TypeError                                 Traceback (most recent call last)

<ipython-input-89-466cb732d9ca> in <module>()
----> 1 all_records_tuple[0] += [5]


TypeError: 'tuple' object does not support item assignment

Appending [10] to the first list returns a TypeError, which is what we would expect. However,

print(all_records_tuple)
([10, 10, 5], [10, 9, 9])

Harry’s record still was changed. What happened?

The previous line of code works as follows: first, [10] is appended to the object referenced by all_records_tuple[0], which is harry_potter_record. This is allowed since it is a list. Next, the updated list is assigned back to all_records_tuple[0]. Since all_records_tuple is a tuple, it is immutable, therefore the assignment fails and produces the TypeError message. However, because all_records_tuple[0] still references harry_potter_record, printing all_records_tuple we see that Harry’s record was indeed updated.

All of this has to do with the fact that Python containers don’t actually store the contained objects, but rather their references. An immutable container will refer to the same objects assigned to it at initialization. If these objects are mutable and changed in place, then the change is reflected in the container. If the objects are mutable and changed out of place, then the additional assignment to the immutable container will result in a TypeError, yet the change is still reflected in the container.

This also explains why changing Harry’s first grade from 1 to 10 worked. His grade list is a list so it is mutable. Changing the list’s first value from 1 to 10 is equivalent to changing harry_potter_record[0] to refer to the number 10 instead of number 1. However, harry_potter_record’s identity remains the same, so there was no assignment to the tuple. Using the function id() makes this clear.

harry_potter_record = [1, 10]
hermione_granger_record = [10, 9, 9]
all_records_tuple = (harry_potter_record, hermione_granger_record)

print 'Before...'
print 'id of number 1: {}'.format(id(1))
print 'id of all_records_tuple[0][0]: {}'.format(id(all_records_tuple[0][0])) # same as id(1)
print 'id of all_records_tuple: {}'.format(id(all_records_tuple))

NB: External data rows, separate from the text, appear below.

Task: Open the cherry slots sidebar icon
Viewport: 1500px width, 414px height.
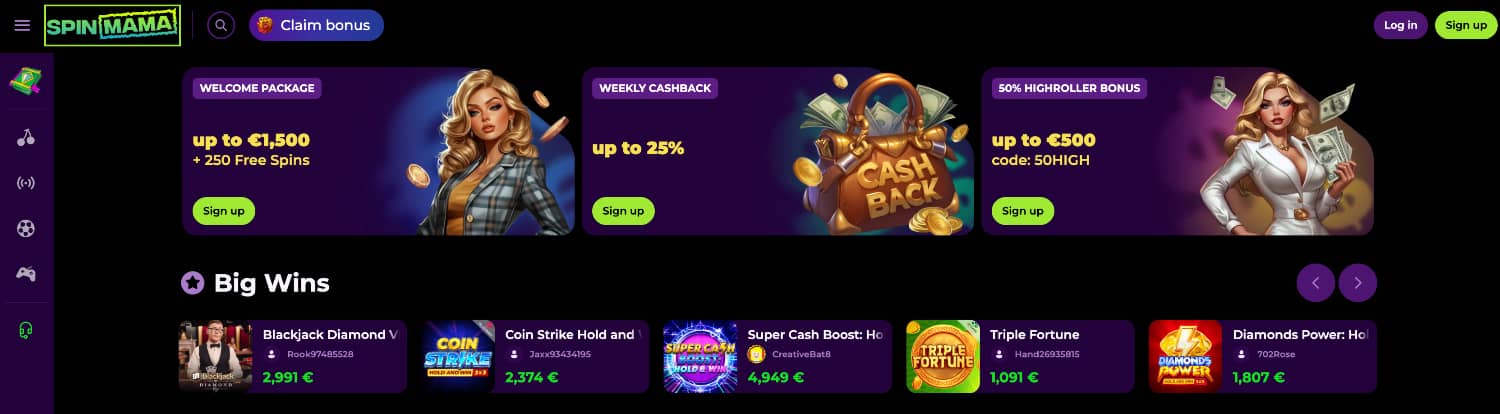Action: pyautogui.click(x=26, y=138)
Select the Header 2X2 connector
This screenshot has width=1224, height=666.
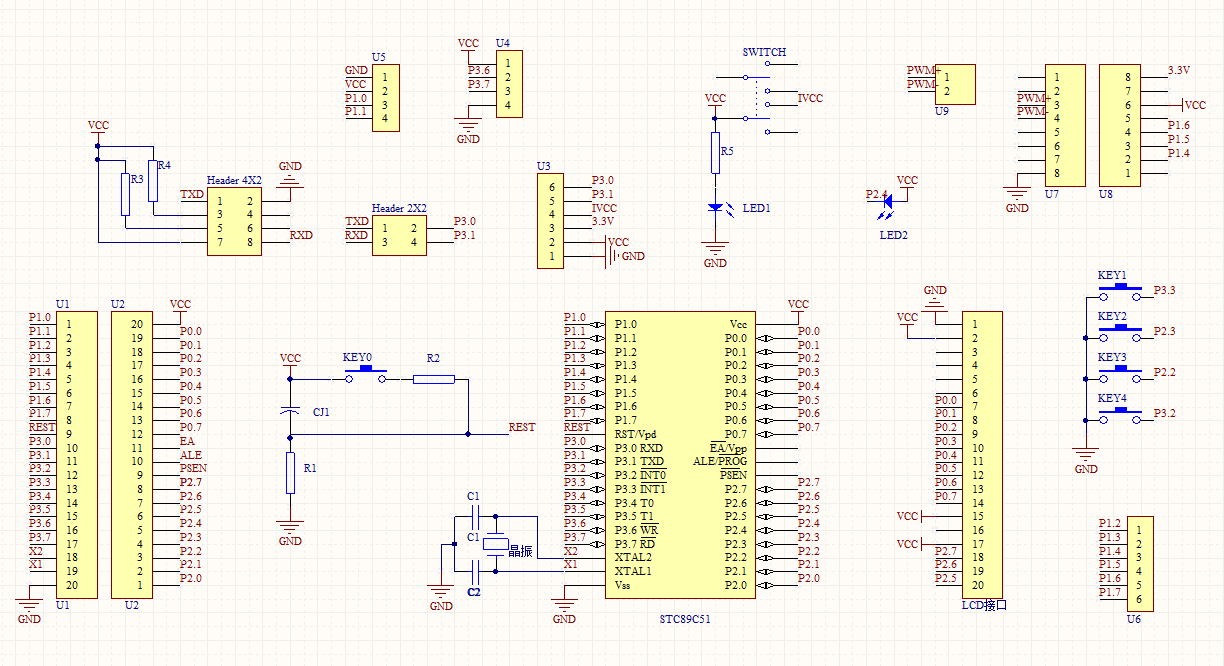point(399,235)
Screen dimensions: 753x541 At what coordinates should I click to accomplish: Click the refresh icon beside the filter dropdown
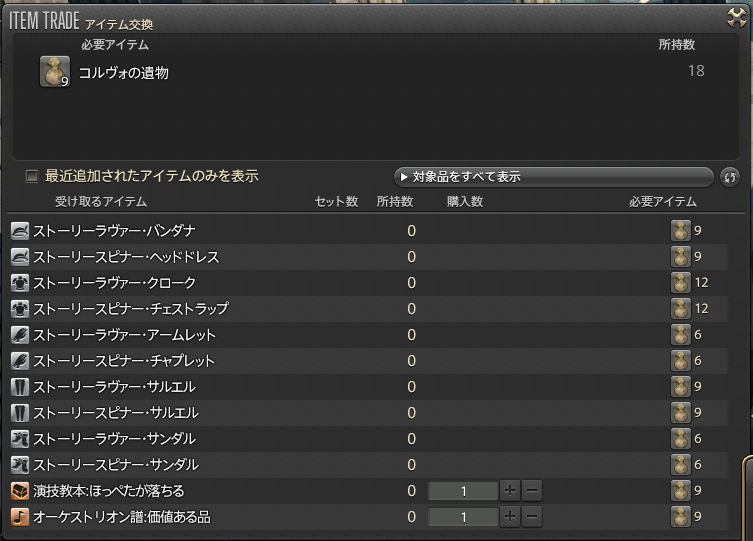pos(730,177)
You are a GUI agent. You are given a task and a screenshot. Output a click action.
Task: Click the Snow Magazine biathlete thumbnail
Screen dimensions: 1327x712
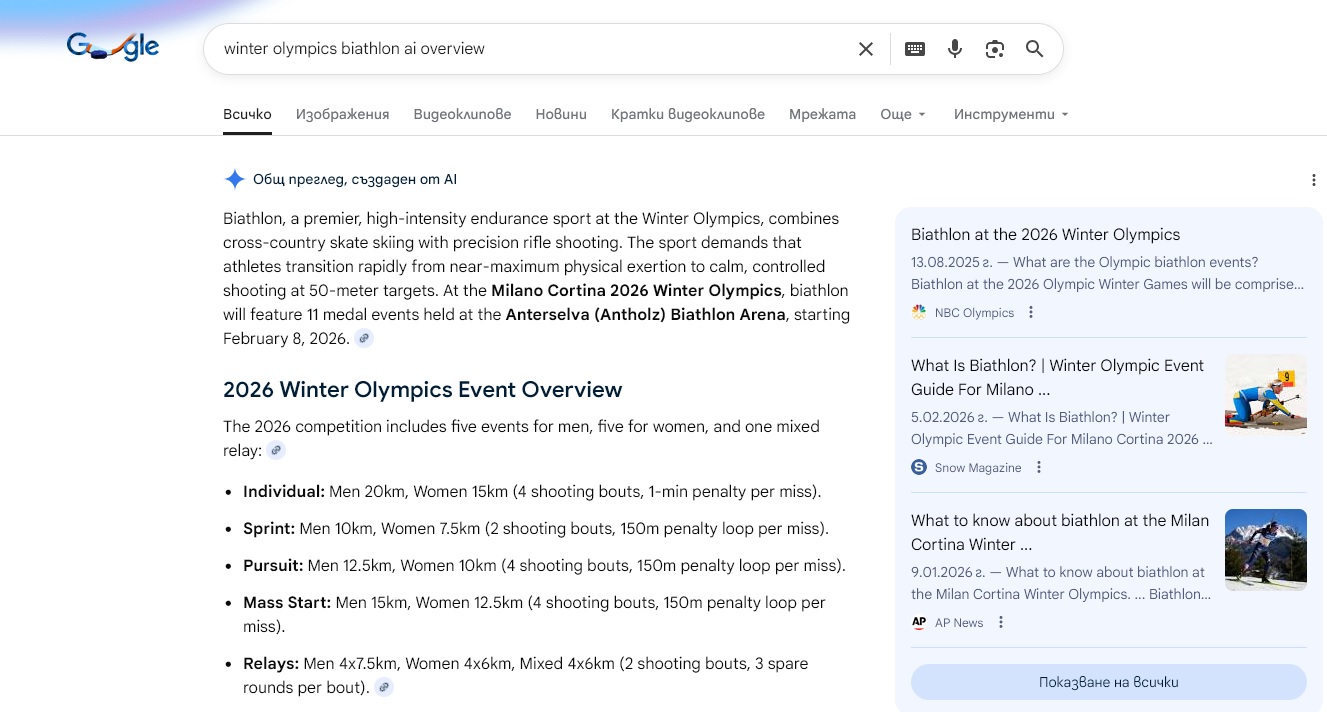click(1265, 394)
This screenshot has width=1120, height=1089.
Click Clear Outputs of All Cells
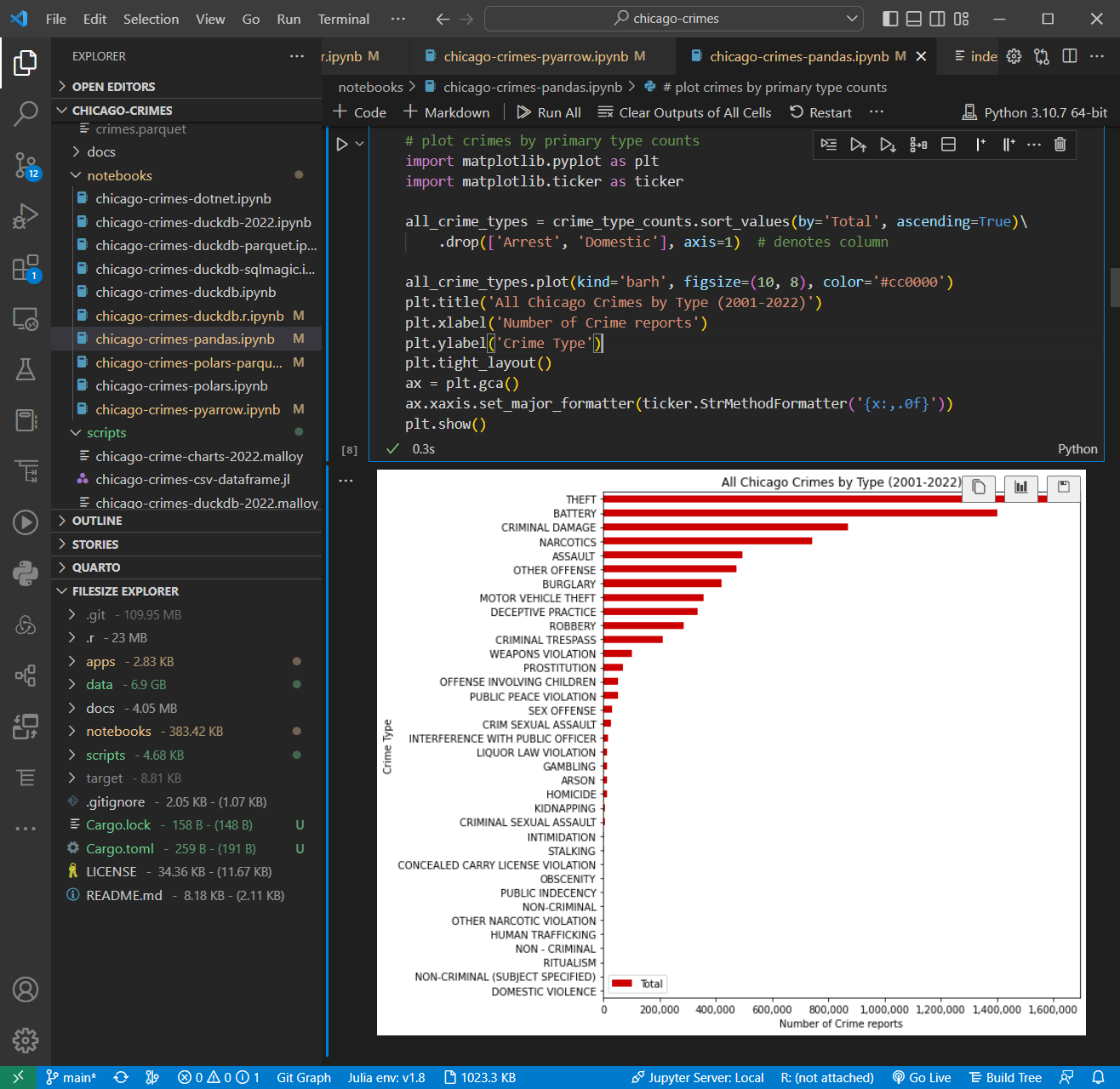click(x=684, y=112)
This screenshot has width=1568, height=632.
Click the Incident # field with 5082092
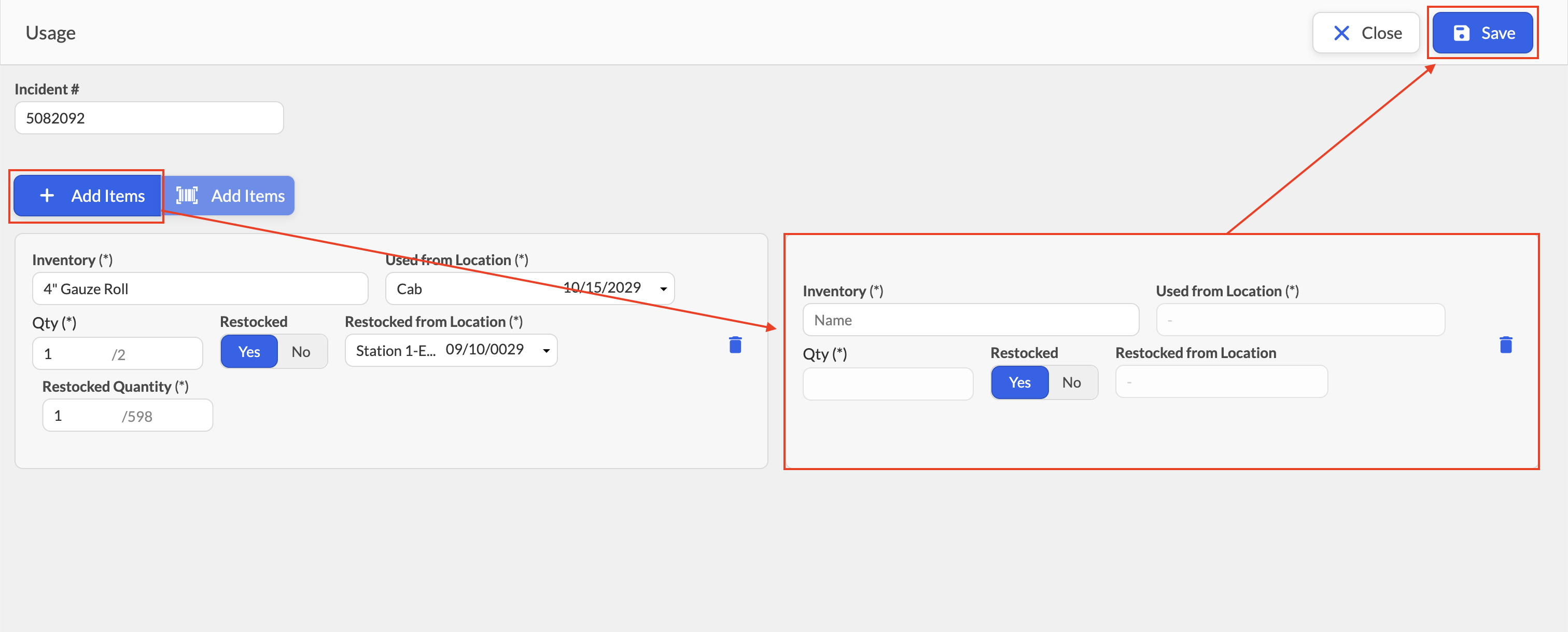[x=149, y=118]
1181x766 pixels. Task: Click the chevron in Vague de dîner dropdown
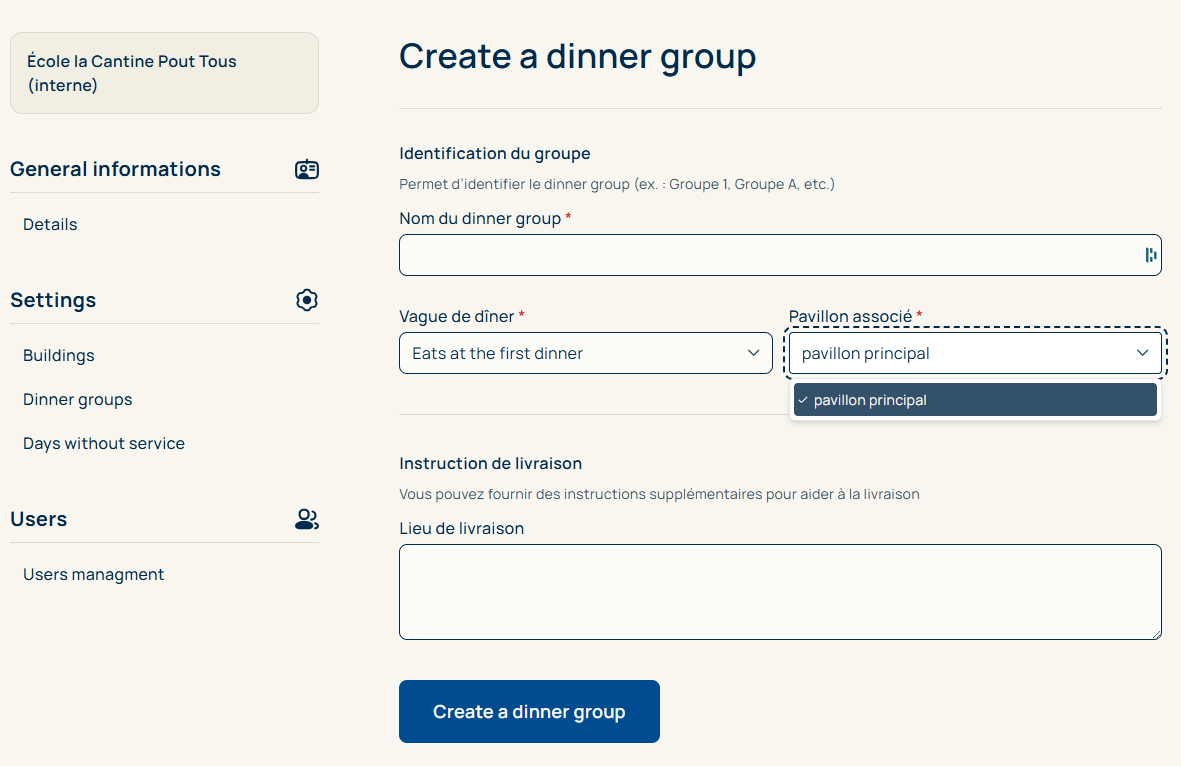click(753, 353)
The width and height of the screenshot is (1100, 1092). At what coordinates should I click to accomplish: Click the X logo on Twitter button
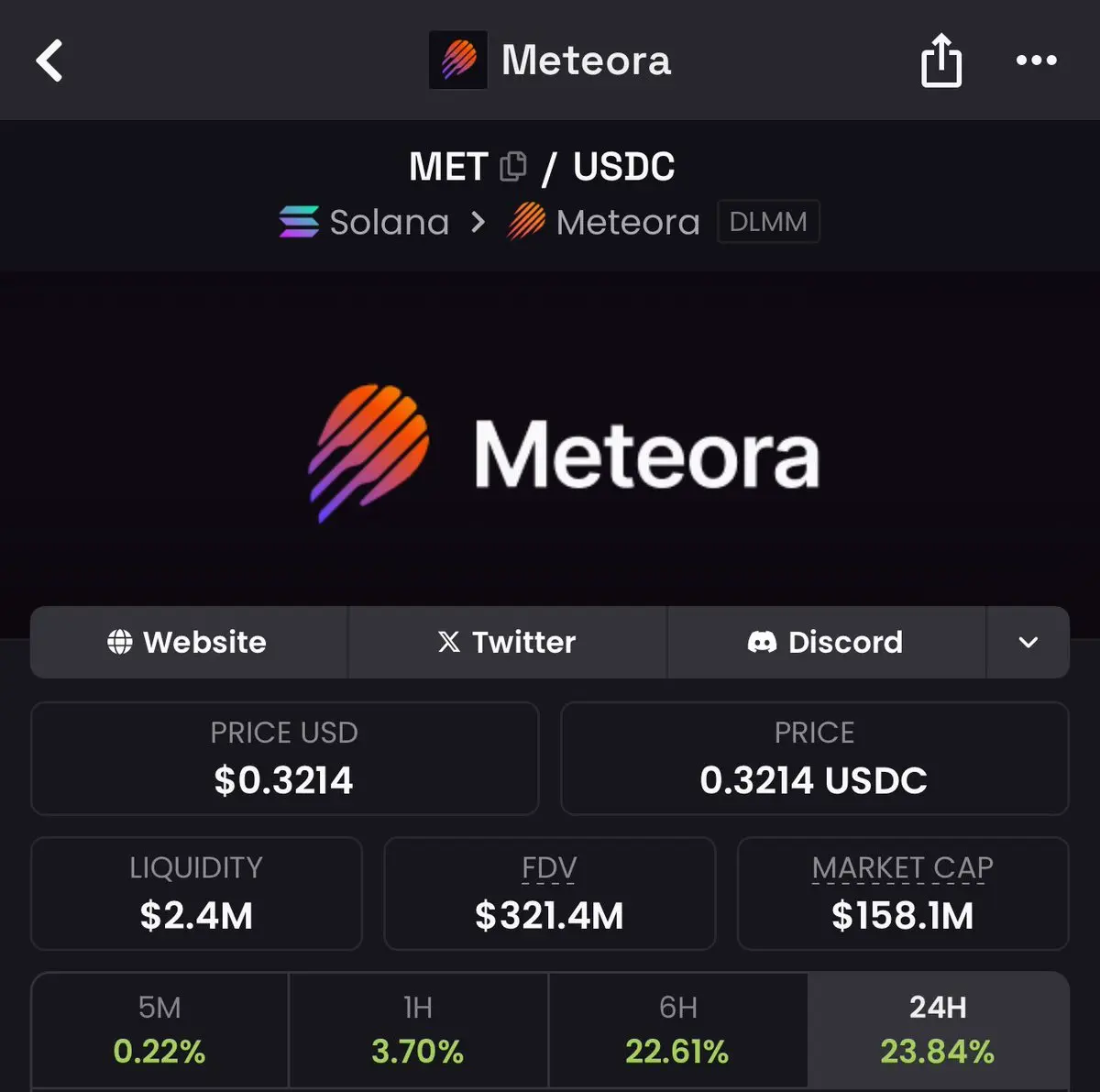click(x=449, y=642)
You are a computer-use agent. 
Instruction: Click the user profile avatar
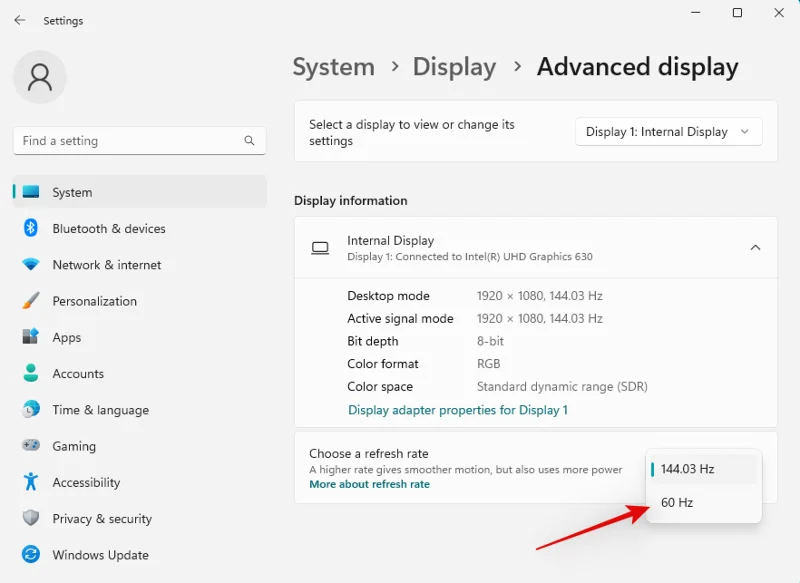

all_records_tuple[0][0] = 10
print '\nAfter...'
print 'id of number 10: {}'.format(id(10))
print 'id of all_records_tuple[0][0]: {}'.format(id(all_records_tuple[0][0])) # same as id(10)
print 'id of all_records_tuple: {}'.format(id(all_records_tuple)) # did not change from before

print '\nResult...'
print(all_records_tuple)
Before...
id of number 1: 4301280440
id of all_records_tuple[0][0]: 4301280440
id of all_records_tuple: 4396785248

After...
id of number 10: 4301280224
id of all_records_tuple[0][0]: 4301280224
id of all_records_tuple: 4396785248

Result...
([10, 10], [10, 9, 9])

The Python Data Model Documentation says

The value of an immutable container object that contains a reference to a mutable object can change when the latter’s value is changed; however the container is still considered immutable, because the collection of objects it contains cannot be changed. So, immutability is not strictly the same as having an unchangeable value, it is more subtle.

The morals of this example are * Putting mutable objects inside an immutable container is both conceptually and implementation-wise a bad idea. * Thinking about Python containers as placeholders of references to objects helps explaining their occasional puzzling behavior. * Understanding Python Data Model Documentation helps you make better programming decisions.